All facetiousness aside, there is a lot of new content here, although looking back on it now, a lot of it doesn't
feel new. In this case, however, I'm aware that time has colored my perceptions: things like a +1 bonus when attacking from higher ground (hello there, General Kenobi!), attacks of opportunity, disarming enemies, etc. all make me think of D&D 3rd Edition. While this book was written well over a year before TSR would be bought out by WotC, and so can't really be said to have been floating ideas for what would make it into 3E, it's clear to me (particularly in light of having recently finished
30 Years of Adventure: A Celebration of Dungeons & Dragons, which talks about the 3E design process) that this book was very much on the minds of WotC's design team when it came time to revamp the game.

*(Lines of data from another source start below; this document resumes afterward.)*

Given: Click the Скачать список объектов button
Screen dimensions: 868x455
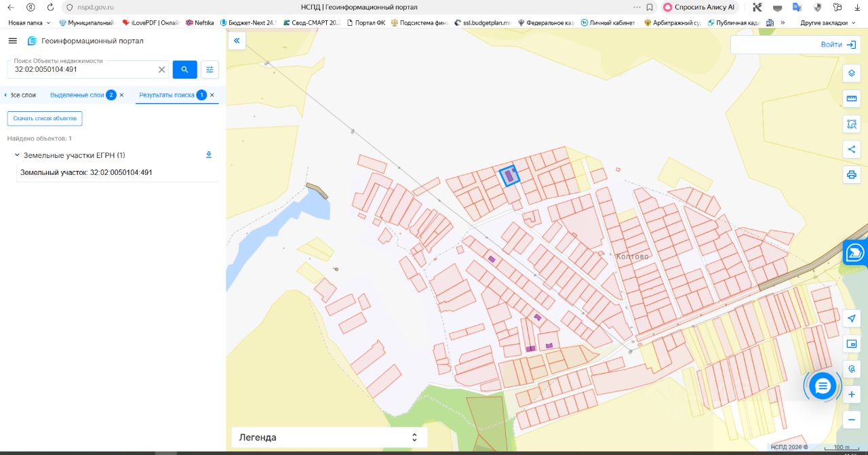Looking at the screenshot, I should (x=45, y=119).
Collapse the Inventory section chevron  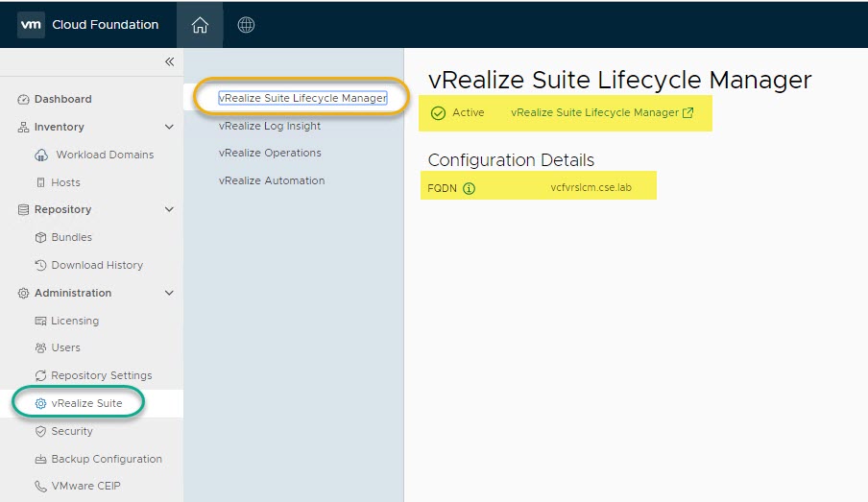tap(169, 128)
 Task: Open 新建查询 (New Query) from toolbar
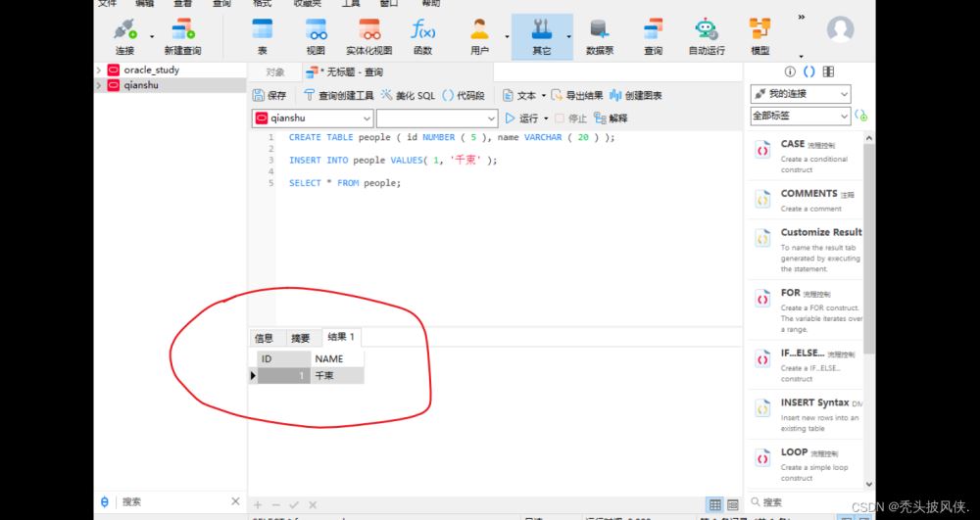182,36
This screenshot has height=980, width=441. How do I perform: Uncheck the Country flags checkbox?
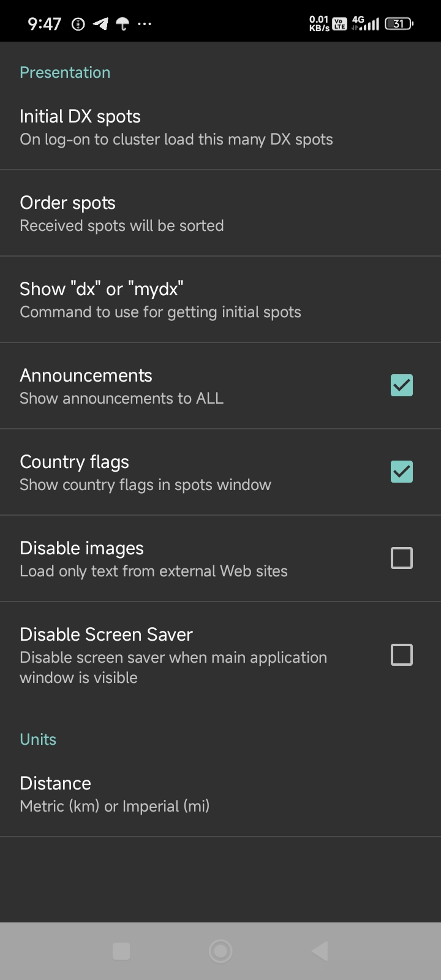pyautogui.click(x=401, y=472)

Rather oddly, one point that sticks out to me now is how there's one place where this book did include some stealth-errata: it allowed characters from the warrior class group (i.e. fighters, rangers, and paladins) who received bonus non-weapon proficiency slots from high Intelligence to spend those on weapon proficiencies, which reversed what
PHBR1 The Complete Fighter's Handbook said on the subject.
Likewise, while this book goes out of its way to highlight that these rules are optional, and in many cases modular, one of the most notable changes it introduces is also one of the more subtle: it redefines the use of "rounds" as a unit of time, now calling it a "combat round." The difference being that a "round" is one minute, whereas a "combat round" is said to be between ten to fifteen seconds (though it explicitly says that five combat rounds make up one round, suggesting that they're actually twelve seconds long). 3rd Edition would shrink this down further, making rounds a six-second unit of time.
Also, I rolled my eyes a little at the period-based weapon listings later in the book. I mean, I get that if you want your game to reflect a different genre, then tailoring equipment lists is one of the ways to do that; as this book notes, it'd feel weird if a samurai fought with a pilum (though if you
want your game world to have a culture that's not just a historical pastiche, liberally mixing particular elements seems like a fun way to go about doing so, at least to me). But the divisions in chapter seven feel a little too narrow to me: did we really need lists of appropriate weapons for the Dark Ages, Crusades, Hundred Years' War, and Renaissance?
Overall, I understand what this book was trying to do; the fighter (and its cousin classes) can be very boring in AD&D 2nd Edition. Heck, the mainline Core Rules don't even allow for critical hits! But while I won't say that this book is bad, the solutions it presents feel overwrought; we get pages and pages of critical hit tables for the body locations of humans, animals, monsters, all with variations depending on the type of damage dealt (i.e. slashing, piercing, or bludgeoning). It's like bringing in the Army Corps of Engineers to replace a flat tire.
Looking back now, the impression I have is that the majority of what this book offered was too much work to bring into your game, at least if you wanted to introduce anything more than a couple of small changes. The reward simply doesn't seem worth the payoff in terms of making everyone at the table relearn/remember various tweaks and tidbits. It's entirely possible that I'm misjudging this, of course, but given how prosaic many of these options are (a casualty, I suspect, of focusing so firmly on the non-magical aspects of a high fantasy world), I've never been able to get excited about what's here, neither when I first read this book nor now.
The bottom line is that the strategy involved in
Combat & Tactics works, but comes across as a Pyrrhic victory.